L’art au-delà de l’homme: Antonioni et Vertov par Deleuze, entre création et découverte

Le cœur du cinéma, selon Gilles Deleuze, c’est la capacité de restaurer des vastes zones acentrées et décadrées (Deleuze 1983, 94), bien au-delà du tournant humain de l’expérience. En autres termes, le cinéma n’est rien d’autre que le soi-même de l’image, théorisé pour la première fois par Bergson dans le premier chapitre de Matière et mémoire. Il n’y a plus ni distance ni mimesis : le cinéma ne représente pas le réel à travers la fiction, mais coïncide avec la réalité, conçue comme un champ transcendantal et impersonnel d’images-mouvements. Cinéma et réalité ne diffèrent pas : l’univers devient, mieux, un metacinéma en soi (ibid., 88).
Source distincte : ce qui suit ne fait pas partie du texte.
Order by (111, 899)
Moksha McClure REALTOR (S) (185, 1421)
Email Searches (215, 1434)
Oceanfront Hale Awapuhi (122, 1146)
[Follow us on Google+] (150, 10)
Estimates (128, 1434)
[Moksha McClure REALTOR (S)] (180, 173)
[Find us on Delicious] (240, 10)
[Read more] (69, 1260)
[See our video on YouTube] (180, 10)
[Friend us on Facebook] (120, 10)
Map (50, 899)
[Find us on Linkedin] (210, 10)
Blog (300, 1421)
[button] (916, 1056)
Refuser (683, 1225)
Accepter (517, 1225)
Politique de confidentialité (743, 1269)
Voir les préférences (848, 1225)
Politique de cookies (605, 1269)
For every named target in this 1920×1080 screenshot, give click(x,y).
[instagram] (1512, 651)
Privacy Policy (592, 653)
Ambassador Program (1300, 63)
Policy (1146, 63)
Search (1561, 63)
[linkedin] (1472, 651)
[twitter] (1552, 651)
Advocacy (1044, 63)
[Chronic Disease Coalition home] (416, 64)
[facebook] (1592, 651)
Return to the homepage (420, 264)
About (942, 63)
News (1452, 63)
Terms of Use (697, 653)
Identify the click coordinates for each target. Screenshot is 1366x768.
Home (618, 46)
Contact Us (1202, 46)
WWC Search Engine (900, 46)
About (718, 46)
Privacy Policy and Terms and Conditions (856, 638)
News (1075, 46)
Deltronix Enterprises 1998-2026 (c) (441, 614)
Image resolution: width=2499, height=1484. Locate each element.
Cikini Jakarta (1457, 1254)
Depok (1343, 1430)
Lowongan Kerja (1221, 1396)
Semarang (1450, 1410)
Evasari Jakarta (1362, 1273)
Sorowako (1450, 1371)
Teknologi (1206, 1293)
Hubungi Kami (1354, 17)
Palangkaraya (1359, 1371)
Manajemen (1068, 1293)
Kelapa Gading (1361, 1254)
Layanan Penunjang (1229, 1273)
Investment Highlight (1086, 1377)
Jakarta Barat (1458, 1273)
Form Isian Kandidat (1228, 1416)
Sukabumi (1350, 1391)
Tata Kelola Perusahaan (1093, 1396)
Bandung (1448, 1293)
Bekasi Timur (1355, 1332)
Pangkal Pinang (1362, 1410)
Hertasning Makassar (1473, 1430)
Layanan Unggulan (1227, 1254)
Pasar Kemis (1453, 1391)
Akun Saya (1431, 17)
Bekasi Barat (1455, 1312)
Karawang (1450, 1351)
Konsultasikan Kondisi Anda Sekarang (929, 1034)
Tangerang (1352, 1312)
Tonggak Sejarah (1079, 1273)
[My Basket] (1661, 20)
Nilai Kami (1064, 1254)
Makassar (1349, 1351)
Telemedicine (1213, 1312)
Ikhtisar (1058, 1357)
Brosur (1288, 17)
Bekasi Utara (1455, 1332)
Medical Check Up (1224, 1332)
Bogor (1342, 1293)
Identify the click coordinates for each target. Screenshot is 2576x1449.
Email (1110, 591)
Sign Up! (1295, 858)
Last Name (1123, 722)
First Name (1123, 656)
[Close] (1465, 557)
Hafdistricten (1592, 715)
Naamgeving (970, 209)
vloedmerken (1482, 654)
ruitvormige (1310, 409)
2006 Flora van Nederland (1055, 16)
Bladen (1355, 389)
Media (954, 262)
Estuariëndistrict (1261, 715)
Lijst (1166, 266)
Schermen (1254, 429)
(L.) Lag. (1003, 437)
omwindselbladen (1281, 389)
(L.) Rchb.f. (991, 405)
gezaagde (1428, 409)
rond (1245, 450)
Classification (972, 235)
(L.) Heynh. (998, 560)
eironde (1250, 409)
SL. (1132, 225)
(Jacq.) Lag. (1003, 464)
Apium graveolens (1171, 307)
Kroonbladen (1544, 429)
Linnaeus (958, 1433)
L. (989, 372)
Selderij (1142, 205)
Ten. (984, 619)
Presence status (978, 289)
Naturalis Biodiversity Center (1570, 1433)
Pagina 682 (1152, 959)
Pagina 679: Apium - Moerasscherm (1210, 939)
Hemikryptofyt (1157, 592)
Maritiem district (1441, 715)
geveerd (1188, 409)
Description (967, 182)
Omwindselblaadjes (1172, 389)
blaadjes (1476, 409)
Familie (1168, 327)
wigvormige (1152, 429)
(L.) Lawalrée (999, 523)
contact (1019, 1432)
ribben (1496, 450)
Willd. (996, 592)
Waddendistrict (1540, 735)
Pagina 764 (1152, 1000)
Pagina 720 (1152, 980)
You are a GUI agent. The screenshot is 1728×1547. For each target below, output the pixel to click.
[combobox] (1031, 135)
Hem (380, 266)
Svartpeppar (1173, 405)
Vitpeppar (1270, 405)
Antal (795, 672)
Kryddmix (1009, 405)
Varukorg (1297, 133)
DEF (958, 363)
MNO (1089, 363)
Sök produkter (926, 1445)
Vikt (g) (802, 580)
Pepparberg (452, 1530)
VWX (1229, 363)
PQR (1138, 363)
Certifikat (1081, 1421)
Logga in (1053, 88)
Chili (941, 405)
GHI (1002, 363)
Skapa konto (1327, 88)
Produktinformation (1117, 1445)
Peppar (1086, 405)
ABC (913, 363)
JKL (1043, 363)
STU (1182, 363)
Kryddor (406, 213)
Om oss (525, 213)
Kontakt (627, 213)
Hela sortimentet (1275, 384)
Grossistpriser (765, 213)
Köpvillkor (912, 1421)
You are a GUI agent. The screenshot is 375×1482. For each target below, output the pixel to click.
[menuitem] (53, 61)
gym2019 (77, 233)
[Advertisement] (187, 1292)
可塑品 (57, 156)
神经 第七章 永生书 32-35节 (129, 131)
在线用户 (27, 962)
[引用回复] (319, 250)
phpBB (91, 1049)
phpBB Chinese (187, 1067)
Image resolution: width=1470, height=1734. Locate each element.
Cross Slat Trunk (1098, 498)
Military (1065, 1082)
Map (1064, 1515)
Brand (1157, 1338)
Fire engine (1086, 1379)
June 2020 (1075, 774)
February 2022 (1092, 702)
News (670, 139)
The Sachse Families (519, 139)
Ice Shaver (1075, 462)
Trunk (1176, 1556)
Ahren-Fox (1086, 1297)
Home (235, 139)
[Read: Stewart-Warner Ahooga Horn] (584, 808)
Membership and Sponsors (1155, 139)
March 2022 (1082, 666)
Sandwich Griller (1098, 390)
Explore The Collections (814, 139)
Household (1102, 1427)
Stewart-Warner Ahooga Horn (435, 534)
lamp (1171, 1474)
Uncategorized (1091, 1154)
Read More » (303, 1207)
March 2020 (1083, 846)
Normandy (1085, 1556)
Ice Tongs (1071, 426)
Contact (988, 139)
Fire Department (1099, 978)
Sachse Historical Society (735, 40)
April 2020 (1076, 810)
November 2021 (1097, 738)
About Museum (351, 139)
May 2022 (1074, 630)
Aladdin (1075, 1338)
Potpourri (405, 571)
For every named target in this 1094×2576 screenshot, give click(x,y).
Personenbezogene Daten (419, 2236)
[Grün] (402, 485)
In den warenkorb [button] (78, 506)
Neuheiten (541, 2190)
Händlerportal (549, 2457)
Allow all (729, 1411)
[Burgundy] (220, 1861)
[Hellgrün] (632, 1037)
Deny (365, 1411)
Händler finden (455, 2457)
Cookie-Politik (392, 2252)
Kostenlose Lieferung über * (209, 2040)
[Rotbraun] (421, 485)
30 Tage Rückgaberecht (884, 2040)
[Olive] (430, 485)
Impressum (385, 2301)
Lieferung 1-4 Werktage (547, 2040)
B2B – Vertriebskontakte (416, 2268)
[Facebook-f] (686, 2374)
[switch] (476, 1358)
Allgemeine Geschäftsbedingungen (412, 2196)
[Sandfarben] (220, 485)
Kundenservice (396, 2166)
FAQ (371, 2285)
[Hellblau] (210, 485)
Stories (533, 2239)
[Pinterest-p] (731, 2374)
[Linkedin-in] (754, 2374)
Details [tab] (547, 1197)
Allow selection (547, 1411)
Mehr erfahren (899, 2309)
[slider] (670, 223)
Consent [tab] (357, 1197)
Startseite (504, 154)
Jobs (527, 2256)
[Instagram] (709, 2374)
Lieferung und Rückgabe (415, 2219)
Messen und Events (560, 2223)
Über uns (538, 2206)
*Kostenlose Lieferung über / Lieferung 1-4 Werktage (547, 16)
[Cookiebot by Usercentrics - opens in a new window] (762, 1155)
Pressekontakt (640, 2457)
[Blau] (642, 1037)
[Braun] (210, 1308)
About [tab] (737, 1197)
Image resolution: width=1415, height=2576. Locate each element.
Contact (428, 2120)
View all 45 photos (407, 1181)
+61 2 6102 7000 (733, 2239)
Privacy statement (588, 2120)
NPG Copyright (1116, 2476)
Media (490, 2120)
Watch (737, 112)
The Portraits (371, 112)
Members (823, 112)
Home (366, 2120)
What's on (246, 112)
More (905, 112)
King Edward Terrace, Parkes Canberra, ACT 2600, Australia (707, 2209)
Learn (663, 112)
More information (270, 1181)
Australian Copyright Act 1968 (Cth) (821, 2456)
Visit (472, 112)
Dans ma présentation je propose de vérifier cette idée deleuzienne à travers la discussion de l’œuvre de deux réalisateurs : Dziga Vertov et Michelangelo Antonioni. Vertov réalise le programme matérialiste du bergsonisme, à travers une poétique caractérisée par un ciné-œil super-humain et un montage constructiviste axé sur le rythme et l’entre-deux : films comme La sixième partie du monde, L’homme à la caméra ou Le ciné-œil rejoignent effectivement un monde qui précède l’homme, c’est-à-dire le lieu des relations, des variations universelles qui se déroulent invisibles au-dessous des yeux humains (Vertov 1975, 139). Antonioni se concentre sur les champs vides, où l’homme est désormais disparu : dans ses films, comme par exemple L’eclisse, Il deserto rosso ou La notte, les paysages vides et abstraits semblent dominer les personnages, désorientés et silencieux. Les champs vides se constituent comme une réflexion sur le néant et l’abstrait, conditions de possibilité génétiques de la réalité : Antonioni recherche « l’image absolue » (Antonioni 2009, 61–62) de la réalité, qui coïncide avec un « blanc sur blanc » impossible à filmer, univers virtuel qui est en train de s’actualiser dans la réalité concrète.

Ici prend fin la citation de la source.